> _Task prompt_: Would you retype exactly the lines below, starting with the one that has "You are a GUI agent. The screenshot is 110×2576." and going on through the one that has "快速入门-无门槛部署: 小程序/开发/云托管/快速开始/无门槛部署 (216, 1710)", with no pictures and nothing else?

> _Extracted information_:

------------------------------------------------------------

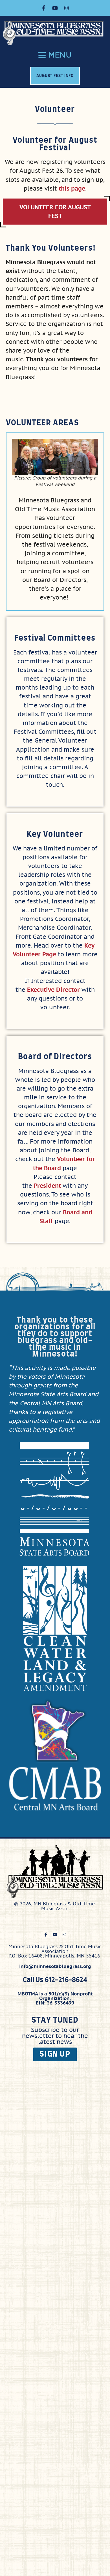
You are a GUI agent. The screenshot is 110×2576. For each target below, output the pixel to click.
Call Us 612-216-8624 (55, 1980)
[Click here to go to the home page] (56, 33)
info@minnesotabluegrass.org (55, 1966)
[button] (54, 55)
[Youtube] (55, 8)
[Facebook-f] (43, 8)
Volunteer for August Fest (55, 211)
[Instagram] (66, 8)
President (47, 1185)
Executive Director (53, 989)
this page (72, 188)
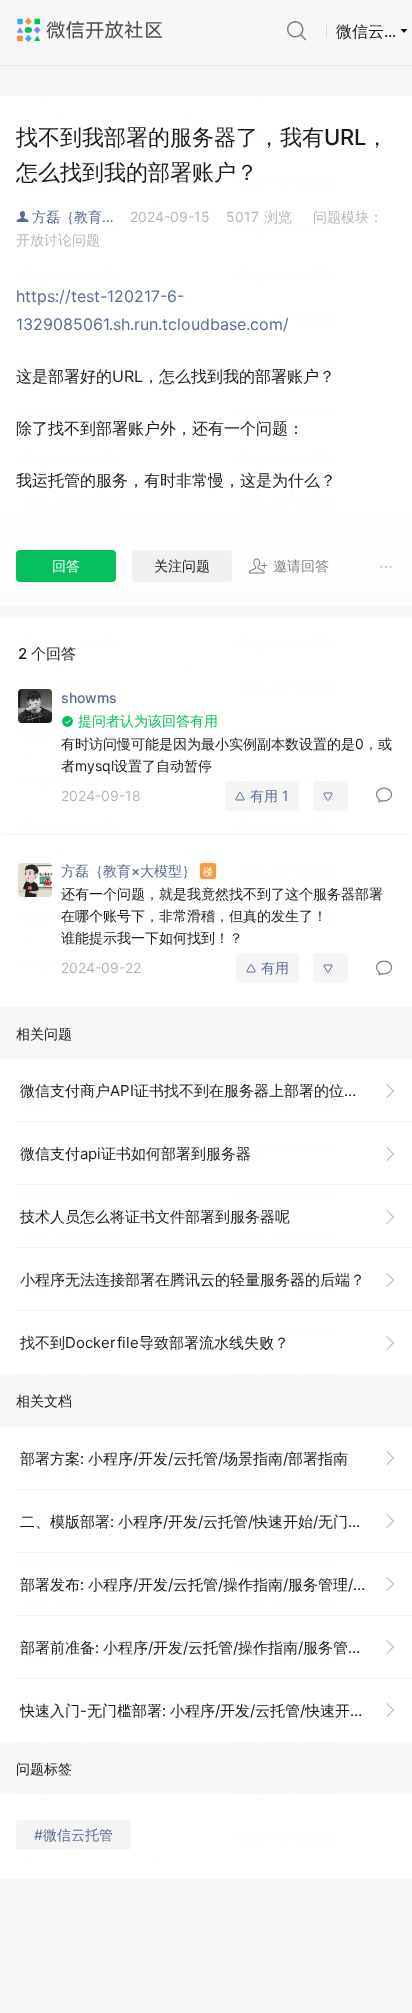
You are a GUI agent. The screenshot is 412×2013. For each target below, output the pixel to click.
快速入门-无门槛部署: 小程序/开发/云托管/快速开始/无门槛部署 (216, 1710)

------------------------------------------------------------

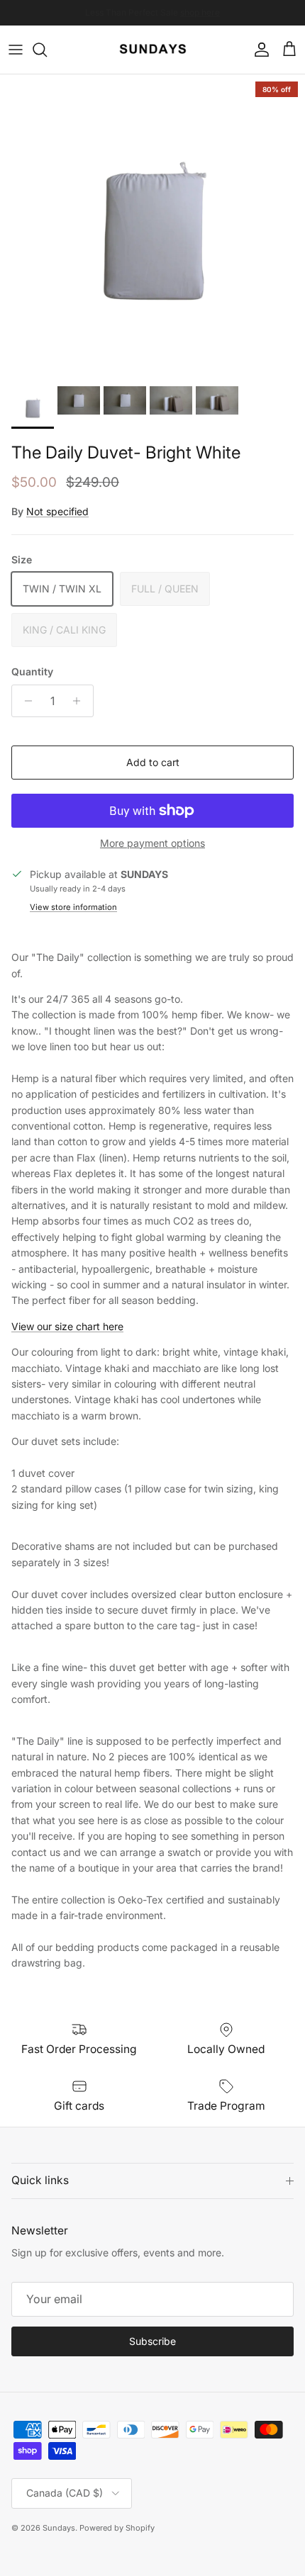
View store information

------------------------------------------------------------

> _Answer to the problem_:
You are a GUI agent. The screenshot is 110×2576. For each target below, output the pixel to click.
Call Us 612-216-8624 (55, 1980)
[Click here to go to the home page] (56, 33)
info@minnesotabluegrass.org (55, 1966)
[button] (54, 55)
[Youtube] (55, 8)
[Facebook-f] (43, 8)
Volunteer for August Fest (55, 211)
[Instagram] (66, 8)
President (47, 1185)
Executive Director (53, 989)
this page (72, 188)
You are a GUI agent. The screenshot is 412×2013. For each target below, output the pixel to click.
快速入门-无门槛部署: 小程序/开发/云托管/快速开始/无门槛部署 (216, 1710)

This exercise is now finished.